My fourth and most recent funeral was yesterday. It was a rough one. The mother of one of my closest childhood friends. She was like a second mother to me, the “fun mom”. Anywhere we went with her, we had fun without even spending a penny. She had this amazing way of showing us the beauty in the small things, and her calm and loving nature was almost hypnotic. I was fortunate to see and spend time with her off and on for the last 26 years that her daughter and I have been friends. As much as I hate going to funerals, I knew I had to go to hers. Not only for her, but for her daughter, who had been like a sister to me all these years.
When I found out she had passed, I cried. A lot. And then I cried some more. I cried so much I had to take my foggy contacts out and just wear glasses. I had hoped that I would cry enough to be over the initial shock and sadness, so I could attend the service like a “real adult”. I wanted to be strong and supportive for my friend, for her daughters, for her mom.
Arriving at the funeral home, the same one my grandmother had been at years before, I instantly tensed up. Walking through the doors, surrounded by the deafening quiet, I was very uncomfortable. I saw familiar faces and I knew I should offer my condolences, but I couldn’t. Abe pulled me over to a couch and forced me to sit down, to breathe. I was focused on the large grandfather clock just a few feet from me, slowly ticking away, and almost amused at the real life metaphor of life’s temporary existence on Earth.
Finally it came time to find a seat, and so I chose one in the very back, both to avoid seeing the coffin as much as possible, and to have a quick escape if I began sobbing. I was terrified of falling to pieces and upsetting the family, who had enough to worry about. We sat in silence until I heard the familiar throat clearing of my dear friend in the hallway. I felt a tiny sense of relief, but also more fear and pressure to hold myself together. When she walked in, we made eye contact and I jumped up to hug her. We chatted and I told her how sorry I was, feeling pretty proud of how well I was doing. Then her sister walked up and took my breath away with her resemblance to her passed mother. Suddenly I couldn’t hear the words my friend was saying and instead I felt my eyes fill with tears as she showed me pictures of her mom. That quickly I had failed. I was so upset with myself. Here I am, supposed to be offering support to my friend, and instead, I am crying in front of her, before the service even started.
Needless to say, we kept our seats in the very back of the room, far from the grieving friends and family, where I could cry into my annoyingly disenigrating tissue.
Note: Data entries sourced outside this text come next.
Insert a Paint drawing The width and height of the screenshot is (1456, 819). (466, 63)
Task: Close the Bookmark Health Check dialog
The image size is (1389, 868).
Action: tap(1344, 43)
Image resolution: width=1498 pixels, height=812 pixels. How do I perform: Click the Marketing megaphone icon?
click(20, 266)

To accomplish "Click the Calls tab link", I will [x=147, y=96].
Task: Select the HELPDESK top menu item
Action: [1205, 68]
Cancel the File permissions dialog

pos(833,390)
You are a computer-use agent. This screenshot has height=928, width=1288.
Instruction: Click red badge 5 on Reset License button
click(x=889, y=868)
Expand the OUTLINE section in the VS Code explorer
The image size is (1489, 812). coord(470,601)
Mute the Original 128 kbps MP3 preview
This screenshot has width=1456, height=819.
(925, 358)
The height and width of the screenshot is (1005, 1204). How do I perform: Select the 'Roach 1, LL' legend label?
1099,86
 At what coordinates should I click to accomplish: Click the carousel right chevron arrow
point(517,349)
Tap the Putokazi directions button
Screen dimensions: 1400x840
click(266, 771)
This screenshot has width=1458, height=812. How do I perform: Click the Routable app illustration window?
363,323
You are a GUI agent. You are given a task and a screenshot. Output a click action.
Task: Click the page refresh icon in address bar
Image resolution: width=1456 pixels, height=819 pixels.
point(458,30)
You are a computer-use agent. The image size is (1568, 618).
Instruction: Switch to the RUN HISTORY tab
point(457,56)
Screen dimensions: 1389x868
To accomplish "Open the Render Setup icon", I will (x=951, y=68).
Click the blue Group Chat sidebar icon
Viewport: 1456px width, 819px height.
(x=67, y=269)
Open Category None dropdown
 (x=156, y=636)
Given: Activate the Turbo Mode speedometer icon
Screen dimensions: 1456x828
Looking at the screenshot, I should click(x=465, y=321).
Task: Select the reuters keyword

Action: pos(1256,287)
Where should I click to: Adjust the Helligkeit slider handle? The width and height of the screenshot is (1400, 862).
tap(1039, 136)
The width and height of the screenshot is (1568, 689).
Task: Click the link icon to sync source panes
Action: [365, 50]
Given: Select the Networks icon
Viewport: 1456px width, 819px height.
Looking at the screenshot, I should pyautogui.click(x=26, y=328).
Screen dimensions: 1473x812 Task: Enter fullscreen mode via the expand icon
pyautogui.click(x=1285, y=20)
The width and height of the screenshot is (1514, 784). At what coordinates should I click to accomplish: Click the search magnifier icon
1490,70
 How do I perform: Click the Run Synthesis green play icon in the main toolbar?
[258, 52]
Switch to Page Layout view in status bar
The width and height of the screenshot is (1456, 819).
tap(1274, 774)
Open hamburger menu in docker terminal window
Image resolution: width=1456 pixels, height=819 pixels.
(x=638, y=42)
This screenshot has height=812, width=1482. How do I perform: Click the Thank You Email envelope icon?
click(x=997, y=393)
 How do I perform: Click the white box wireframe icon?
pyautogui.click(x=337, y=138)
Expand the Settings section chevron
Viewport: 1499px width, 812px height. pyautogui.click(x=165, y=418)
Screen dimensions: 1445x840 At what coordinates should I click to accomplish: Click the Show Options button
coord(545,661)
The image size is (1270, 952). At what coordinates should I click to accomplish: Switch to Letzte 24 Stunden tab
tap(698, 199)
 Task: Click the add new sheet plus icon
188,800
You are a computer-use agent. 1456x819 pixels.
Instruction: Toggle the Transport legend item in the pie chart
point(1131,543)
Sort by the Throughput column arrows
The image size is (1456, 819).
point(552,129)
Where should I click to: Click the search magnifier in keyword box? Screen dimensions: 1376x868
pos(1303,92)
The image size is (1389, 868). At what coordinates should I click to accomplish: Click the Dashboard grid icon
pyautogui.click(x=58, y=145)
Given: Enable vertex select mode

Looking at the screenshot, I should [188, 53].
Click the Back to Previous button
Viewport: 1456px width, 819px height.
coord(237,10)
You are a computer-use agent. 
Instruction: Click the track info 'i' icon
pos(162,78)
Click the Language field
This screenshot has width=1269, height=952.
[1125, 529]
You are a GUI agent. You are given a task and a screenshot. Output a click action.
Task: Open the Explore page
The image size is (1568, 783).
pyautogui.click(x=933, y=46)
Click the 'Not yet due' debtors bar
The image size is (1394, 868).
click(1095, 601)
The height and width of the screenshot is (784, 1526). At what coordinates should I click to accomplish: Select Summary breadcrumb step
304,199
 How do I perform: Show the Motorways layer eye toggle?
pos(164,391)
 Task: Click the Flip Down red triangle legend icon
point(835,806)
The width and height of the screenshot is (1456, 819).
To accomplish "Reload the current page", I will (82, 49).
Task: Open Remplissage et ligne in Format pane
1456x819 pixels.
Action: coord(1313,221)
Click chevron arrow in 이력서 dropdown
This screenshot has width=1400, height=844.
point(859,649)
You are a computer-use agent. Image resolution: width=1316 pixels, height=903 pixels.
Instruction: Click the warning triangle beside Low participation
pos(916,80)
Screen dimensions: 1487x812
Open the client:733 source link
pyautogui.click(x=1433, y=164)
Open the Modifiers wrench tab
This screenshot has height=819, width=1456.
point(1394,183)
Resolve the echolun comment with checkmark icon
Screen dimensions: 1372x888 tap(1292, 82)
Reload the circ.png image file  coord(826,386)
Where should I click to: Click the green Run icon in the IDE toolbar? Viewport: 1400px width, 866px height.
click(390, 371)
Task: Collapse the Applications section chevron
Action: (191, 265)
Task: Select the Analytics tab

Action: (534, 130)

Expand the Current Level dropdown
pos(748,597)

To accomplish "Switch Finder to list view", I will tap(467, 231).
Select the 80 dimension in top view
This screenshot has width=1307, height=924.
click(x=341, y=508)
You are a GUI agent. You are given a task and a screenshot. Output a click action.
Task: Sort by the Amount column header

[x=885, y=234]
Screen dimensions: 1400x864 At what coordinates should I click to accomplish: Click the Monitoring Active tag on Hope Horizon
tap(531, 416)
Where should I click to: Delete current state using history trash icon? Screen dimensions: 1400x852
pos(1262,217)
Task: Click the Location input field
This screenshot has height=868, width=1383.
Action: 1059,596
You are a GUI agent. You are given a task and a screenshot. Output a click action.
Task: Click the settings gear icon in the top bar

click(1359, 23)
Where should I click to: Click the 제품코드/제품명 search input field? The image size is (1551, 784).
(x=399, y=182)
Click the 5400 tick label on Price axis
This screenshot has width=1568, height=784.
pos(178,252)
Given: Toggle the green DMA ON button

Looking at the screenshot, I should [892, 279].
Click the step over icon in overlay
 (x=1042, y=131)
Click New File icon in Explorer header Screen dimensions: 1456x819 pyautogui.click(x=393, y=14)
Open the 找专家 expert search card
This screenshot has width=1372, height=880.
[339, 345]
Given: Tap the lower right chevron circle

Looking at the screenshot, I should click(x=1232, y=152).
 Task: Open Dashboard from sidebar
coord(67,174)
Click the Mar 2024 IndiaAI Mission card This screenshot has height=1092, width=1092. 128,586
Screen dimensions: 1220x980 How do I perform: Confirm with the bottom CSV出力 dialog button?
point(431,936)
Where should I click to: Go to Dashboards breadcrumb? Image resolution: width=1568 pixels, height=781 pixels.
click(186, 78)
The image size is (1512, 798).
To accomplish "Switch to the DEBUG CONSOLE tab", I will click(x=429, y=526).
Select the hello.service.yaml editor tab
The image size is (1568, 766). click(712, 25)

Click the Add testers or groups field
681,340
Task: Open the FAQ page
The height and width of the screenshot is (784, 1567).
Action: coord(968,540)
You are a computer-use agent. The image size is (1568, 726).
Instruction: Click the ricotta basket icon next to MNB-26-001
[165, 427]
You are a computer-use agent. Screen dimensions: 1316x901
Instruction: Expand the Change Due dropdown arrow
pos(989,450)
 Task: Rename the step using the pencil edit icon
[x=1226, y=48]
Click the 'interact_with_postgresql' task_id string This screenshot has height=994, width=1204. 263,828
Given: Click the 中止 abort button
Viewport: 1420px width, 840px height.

I really need to remember to bring a handkerchief to these things, the tissue crumbs are the worst.
The service was beautiful, and I was able to walk up to the coffin and say goodbye to my dearly beloved “fun mom” without breaking into the ugly cry. We followed the procession to the cemetery, as a final farewell, and then the day was over.
Death sucks. I mean, it just does. Are we ever really ready to say goodbye to our loved ones? As beautiful and wonderful as Heaven surely is, are we ever really ready to send our cherished friends and family to those gates?
I would like to formally request that none of my friends or family ever die, because I just don’t enjoy funerals or saying goodbye. No more death, no more sad, just happy, please and thank you very much.